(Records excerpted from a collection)
+++

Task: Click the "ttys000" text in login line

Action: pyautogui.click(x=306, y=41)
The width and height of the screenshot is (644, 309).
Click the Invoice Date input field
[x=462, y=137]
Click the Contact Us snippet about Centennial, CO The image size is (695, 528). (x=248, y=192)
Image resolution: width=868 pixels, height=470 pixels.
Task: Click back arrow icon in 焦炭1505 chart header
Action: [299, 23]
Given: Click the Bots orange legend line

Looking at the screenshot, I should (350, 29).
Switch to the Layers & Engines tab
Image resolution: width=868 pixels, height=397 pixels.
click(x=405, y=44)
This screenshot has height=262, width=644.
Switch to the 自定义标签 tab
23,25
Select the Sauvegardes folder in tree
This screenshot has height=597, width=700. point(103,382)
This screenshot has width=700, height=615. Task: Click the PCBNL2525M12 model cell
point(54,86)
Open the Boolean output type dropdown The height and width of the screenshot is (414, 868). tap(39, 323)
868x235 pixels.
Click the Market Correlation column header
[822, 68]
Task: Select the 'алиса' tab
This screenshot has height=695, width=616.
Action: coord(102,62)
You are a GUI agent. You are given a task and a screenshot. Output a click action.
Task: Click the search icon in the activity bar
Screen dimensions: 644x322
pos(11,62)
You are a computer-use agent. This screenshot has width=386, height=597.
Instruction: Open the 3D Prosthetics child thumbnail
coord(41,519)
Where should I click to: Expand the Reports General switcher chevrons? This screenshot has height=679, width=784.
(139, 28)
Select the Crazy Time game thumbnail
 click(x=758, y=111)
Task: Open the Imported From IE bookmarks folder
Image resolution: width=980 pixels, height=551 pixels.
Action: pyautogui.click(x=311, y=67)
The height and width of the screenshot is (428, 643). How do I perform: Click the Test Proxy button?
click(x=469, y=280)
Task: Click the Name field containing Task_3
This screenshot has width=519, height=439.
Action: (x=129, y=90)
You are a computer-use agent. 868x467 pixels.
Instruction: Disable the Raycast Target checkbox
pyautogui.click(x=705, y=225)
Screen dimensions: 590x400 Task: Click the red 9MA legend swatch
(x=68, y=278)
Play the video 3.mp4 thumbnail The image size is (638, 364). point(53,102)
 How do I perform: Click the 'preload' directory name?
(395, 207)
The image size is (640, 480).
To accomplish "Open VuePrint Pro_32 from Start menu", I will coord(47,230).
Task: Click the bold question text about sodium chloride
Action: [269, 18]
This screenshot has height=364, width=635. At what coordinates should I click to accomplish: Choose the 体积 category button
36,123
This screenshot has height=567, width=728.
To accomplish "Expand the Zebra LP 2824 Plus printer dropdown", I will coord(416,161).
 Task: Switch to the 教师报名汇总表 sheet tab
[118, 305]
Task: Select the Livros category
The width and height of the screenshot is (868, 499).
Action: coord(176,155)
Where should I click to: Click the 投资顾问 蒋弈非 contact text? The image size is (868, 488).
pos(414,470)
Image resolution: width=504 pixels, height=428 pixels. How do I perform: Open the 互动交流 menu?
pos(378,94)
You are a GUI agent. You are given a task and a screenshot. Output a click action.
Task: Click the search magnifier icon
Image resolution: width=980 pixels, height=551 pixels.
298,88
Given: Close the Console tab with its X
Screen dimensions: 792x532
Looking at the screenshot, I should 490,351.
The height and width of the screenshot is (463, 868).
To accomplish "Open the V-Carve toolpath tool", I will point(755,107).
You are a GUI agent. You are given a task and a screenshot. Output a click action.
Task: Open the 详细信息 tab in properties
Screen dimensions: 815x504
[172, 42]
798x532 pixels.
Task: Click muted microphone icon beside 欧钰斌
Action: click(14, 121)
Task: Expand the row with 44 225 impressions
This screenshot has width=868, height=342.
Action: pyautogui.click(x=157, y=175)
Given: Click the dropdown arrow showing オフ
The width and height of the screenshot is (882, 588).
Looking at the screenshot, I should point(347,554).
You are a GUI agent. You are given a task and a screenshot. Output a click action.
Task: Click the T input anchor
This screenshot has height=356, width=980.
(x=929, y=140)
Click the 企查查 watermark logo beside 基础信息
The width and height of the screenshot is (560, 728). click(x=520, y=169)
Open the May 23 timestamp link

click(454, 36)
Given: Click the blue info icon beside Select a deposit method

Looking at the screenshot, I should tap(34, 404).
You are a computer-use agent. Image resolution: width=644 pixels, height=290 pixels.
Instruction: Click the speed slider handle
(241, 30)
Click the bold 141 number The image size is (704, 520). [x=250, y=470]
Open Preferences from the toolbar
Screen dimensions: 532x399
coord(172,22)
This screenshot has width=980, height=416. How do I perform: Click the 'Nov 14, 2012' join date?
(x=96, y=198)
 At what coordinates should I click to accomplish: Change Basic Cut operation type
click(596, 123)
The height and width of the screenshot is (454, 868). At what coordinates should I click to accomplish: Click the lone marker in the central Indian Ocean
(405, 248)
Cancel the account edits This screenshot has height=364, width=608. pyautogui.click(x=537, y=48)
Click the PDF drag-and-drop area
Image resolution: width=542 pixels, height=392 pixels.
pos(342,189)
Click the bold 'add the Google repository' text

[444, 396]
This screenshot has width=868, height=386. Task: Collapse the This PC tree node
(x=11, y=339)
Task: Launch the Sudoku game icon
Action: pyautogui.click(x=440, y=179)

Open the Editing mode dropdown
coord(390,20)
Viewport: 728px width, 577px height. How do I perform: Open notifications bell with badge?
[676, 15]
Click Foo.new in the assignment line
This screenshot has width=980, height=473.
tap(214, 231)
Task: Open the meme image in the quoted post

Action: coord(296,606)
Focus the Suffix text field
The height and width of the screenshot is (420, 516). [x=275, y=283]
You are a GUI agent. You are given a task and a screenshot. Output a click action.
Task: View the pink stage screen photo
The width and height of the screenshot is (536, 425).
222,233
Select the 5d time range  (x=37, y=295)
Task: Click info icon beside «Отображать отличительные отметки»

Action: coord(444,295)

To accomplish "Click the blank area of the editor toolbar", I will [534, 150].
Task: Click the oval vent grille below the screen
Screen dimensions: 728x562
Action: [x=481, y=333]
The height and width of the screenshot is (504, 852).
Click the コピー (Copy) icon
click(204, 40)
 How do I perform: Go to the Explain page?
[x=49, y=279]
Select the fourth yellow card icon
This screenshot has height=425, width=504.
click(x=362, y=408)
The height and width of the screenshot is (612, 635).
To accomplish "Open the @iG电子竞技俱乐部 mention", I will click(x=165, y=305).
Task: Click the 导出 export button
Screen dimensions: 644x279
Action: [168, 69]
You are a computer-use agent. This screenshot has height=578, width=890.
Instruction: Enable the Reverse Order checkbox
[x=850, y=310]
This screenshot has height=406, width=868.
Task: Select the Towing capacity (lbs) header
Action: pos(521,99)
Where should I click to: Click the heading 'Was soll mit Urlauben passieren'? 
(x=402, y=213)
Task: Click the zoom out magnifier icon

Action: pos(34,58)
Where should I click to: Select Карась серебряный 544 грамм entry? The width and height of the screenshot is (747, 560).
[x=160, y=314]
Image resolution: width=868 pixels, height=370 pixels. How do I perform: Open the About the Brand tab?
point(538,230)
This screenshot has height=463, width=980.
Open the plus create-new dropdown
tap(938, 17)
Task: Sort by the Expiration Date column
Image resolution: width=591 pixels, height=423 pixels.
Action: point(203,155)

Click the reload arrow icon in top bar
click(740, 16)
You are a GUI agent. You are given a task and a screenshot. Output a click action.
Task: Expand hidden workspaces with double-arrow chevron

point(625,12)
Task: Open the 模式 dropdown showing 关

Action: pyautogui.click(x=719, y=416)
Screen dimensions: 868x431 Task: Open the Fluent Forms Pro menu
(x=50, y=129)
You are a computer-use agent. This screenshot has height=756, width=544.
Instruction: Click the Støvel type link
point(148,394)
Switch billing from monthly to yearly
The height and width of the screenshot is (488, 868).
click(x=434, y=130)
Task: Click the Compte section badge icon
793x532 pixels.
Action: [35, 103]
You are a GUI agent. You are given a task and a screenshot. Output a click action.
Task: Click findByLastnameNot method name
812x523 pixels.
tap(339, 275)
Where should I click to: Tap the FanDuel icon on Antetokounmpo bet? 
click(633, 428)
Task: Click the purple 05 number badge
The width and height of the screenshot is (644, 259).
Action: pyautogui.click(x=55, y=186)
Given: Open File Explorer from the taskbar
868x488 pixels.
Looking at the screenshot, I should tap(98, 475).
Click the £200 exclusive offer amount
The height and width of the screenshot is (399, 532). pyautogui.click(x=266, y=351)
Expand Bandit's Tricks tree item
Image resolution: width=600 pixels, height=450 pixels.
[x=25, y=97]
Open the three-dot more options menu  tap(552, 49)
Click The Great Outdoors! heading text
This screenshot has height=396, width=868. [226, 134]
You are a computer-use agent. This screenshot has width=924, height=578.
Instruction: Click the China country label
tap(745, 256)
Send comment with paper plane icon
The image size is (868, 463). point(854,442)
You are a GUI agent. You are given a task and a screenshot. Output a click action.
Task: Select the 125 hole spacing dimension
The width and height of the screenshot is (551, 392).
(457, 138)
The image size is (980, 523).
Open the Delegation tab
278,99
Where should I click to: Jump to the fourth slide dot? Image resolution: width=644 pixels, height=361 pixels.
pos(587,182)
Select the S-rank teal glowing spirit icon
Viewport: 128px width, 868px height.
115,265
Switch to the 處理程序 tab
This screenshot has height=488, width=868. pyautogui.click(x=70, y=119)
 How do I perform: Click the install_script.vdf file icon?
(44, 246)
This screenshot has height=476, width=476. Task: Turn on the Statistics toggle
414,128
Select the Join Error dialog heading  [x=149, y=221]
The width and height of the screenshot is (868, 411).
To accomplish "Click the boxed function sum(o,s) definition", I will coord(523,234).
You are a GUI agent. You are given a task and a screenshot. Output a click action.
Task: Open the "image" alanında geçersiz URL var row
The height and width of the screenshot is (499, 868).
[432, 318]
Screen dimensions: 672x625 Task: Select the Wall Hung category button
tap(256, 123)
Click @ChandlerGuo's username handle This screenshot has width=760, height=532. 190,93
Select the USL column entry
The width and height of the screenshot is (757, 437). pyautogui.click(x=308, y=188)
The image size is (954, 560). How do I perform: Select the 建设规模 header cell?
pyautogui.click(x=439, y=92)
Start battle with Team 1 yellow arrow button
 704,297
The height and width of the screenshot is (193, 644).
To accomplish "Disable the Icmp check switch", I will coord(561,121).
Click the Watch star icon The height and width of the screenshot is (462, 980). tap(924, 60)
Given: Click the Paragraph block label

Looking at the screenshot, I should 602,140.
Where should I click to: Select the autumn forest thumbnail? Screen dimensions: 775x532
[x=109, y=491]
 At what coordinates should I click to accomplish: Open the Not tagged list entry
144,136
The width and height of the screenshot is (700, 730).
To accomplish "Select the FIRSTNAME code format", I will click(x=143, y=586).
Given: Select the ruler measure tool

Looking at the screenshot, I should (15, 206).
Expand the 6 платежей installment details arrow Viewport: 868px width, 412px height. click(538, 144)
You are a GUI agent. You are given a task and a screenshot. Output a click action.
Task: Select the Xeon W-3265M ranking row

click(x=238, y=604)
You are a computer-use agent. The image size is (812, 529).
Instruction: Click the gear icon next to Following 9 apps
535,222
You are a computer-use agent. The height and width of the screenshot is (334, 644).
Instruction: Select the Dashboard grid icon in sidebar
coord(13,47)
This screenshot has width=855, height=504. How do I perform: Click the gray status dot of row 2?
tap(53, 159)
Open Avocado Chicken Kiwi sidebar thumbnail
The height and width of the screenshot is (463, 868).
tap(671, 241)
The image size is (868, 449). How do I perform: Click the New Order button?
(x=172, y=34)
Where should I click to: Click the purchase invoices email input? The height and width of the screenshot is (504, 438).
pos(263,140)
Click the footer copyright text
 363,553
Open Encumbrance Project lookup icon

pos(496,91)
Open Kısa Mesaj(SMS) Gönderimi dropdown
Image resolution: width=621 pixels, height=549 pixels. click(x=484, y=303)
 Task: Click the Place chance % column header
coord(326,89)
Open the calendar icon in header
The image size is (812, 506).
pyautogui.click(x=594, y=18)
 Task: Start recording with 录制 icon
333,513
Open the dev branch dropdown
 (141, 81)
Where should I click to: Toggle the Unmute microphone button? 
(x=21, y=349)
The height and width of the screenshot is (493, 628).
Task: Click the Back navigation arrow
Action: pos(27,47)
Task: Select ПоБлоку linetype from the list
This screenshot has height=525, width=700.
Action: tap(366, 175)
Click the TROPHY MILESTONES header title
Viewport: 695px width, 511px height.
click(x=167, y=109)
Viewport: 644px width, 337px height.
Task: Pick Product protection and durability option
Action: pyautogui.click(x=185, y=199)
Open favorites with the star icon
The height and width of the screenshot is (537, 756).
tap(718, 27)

+++

# About this task
Go through the lines above and tally those with the string "computer". The total is all that is needed.

# Result
8